What you will do:
Word for word, transcribe every line from the one holding "You are a computer-use agent." through the end of the records, but not the pictures.

(Pixel coordinate grounding data)
::::::::::
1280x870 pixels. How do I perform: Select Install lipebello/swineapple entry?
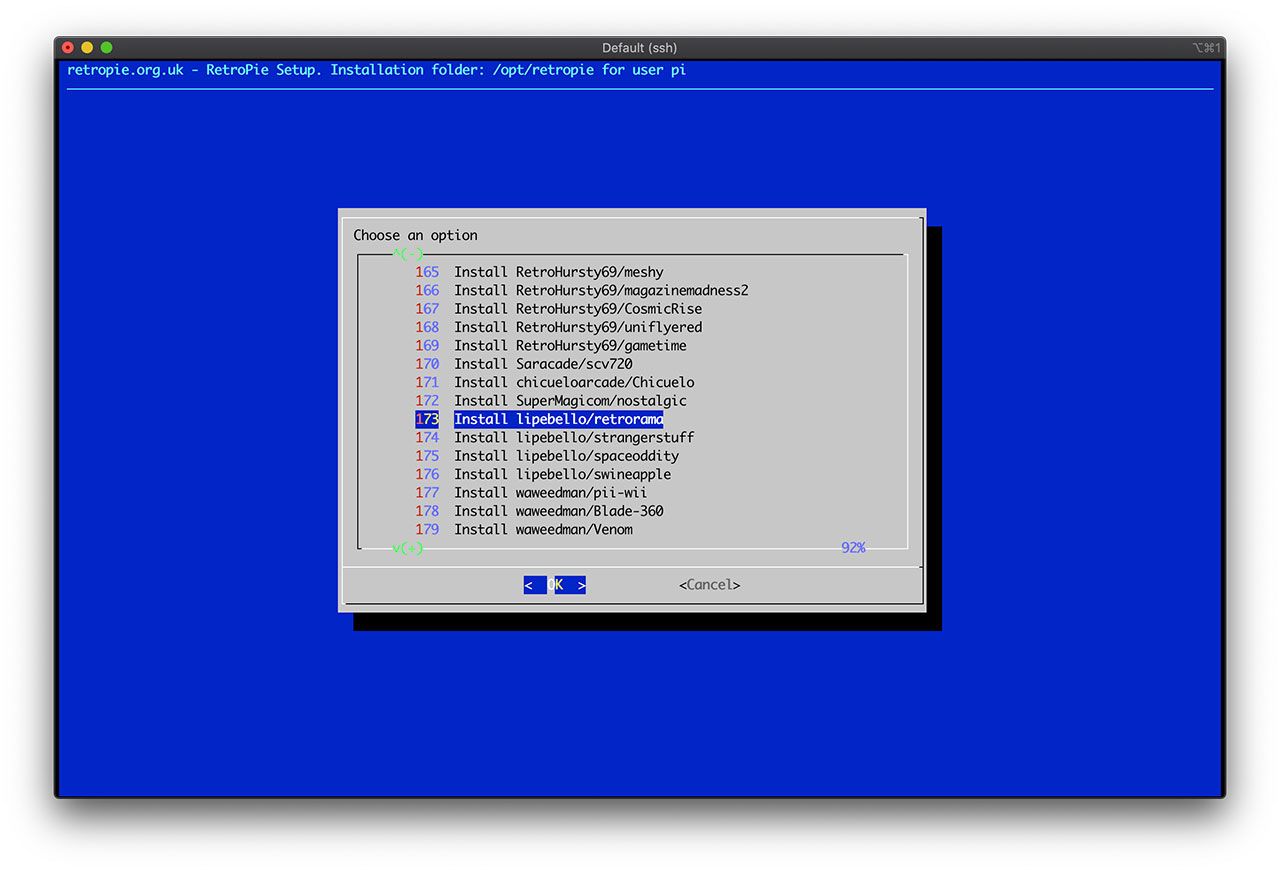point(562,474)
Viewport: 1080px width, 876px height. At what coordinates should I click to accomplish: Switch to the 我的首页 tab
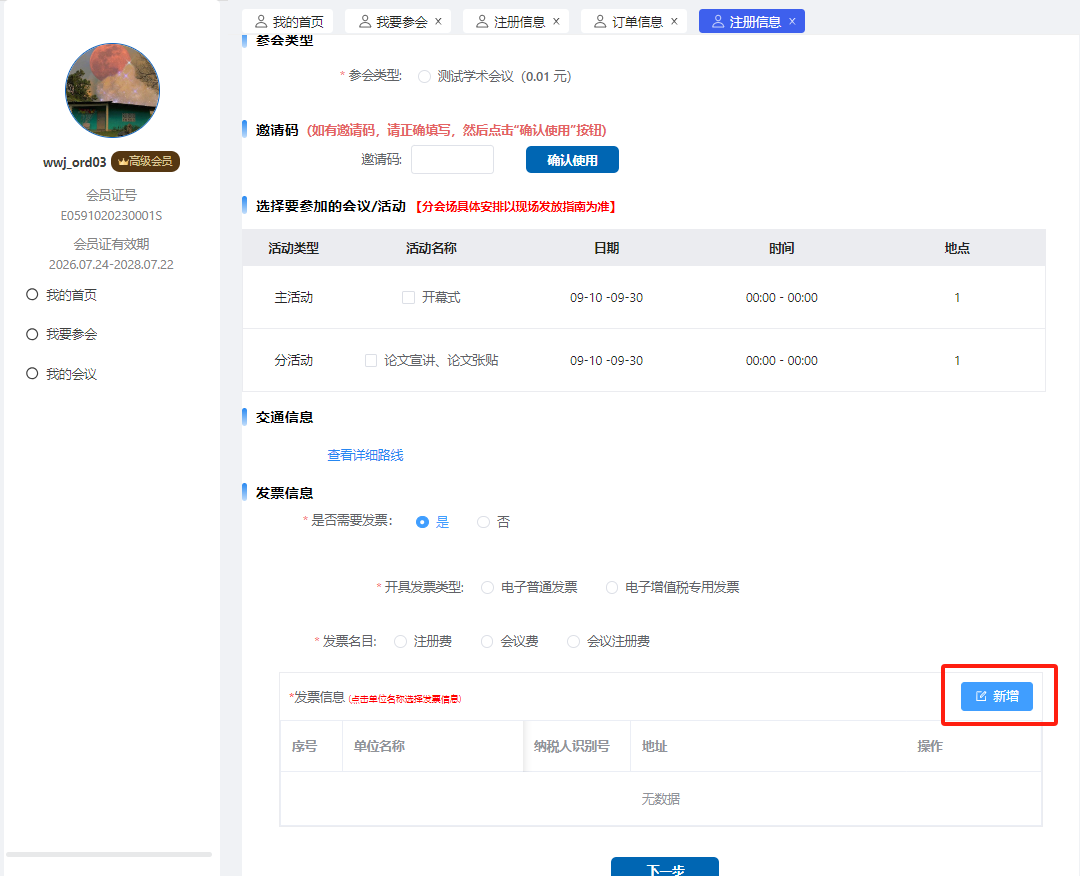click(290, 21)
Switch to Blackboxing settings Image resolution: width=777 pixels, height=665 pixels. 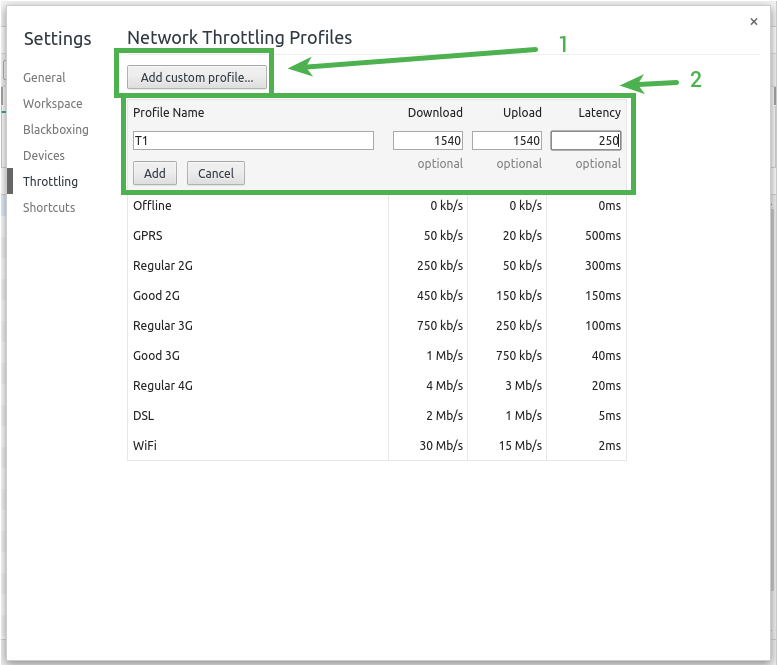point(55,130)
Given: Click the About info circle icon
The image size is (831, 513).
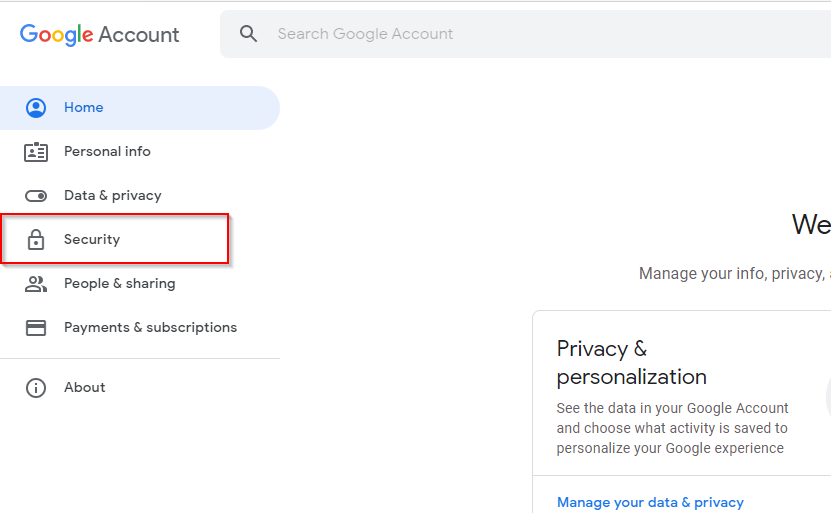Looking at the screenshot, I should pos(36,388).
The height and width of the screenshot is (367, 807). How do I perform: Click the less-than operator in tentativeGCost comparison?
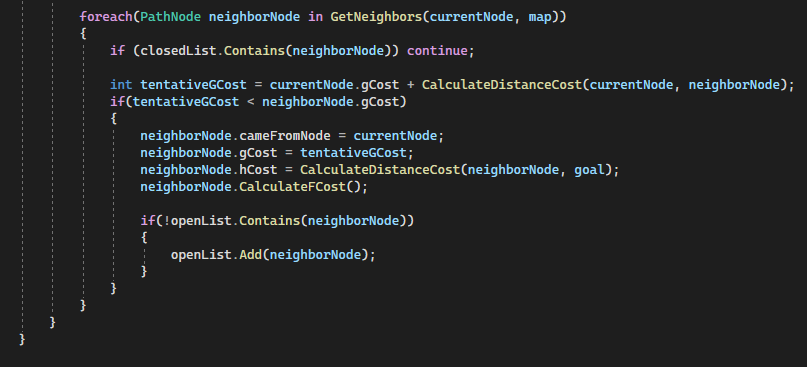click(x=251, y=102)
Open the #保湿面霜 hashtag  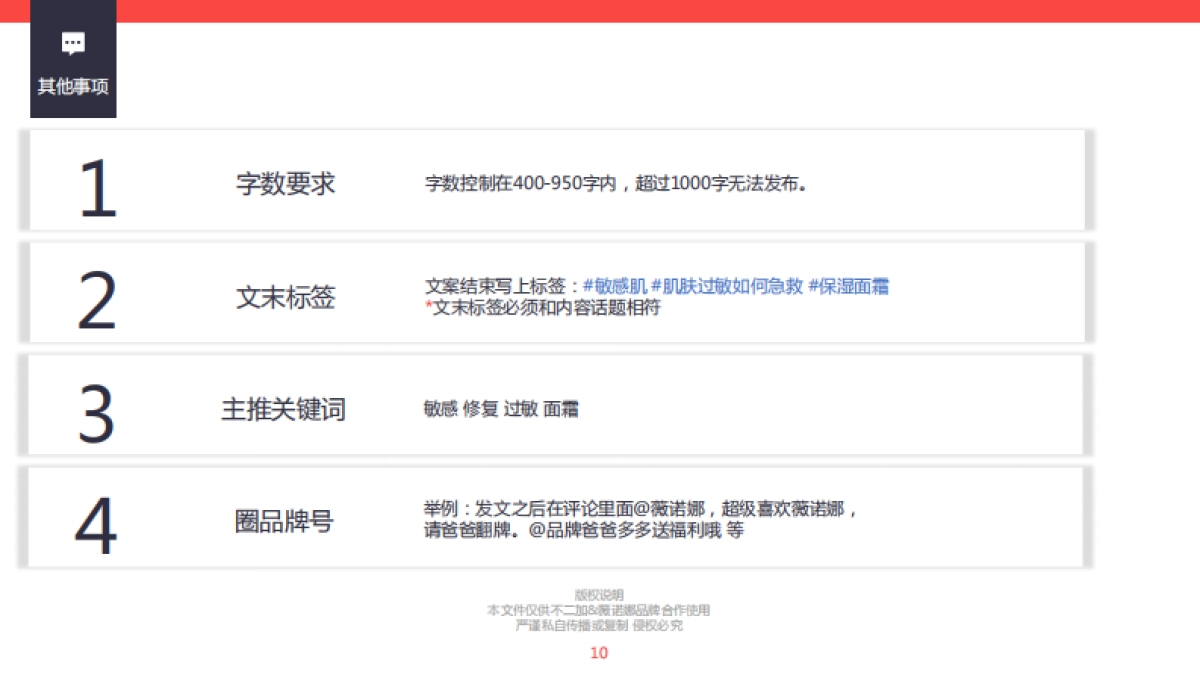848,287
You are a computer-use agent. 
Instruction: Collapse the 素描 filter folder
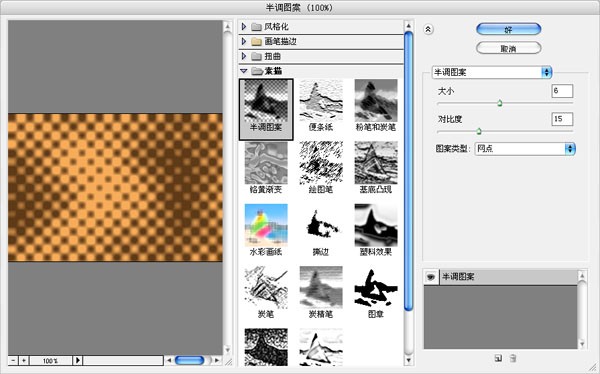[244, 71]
::::::::::
Completed exercise:
You are a computer-use agent. 
Instruction: Collapse the 素描 filter folder
[244, 71]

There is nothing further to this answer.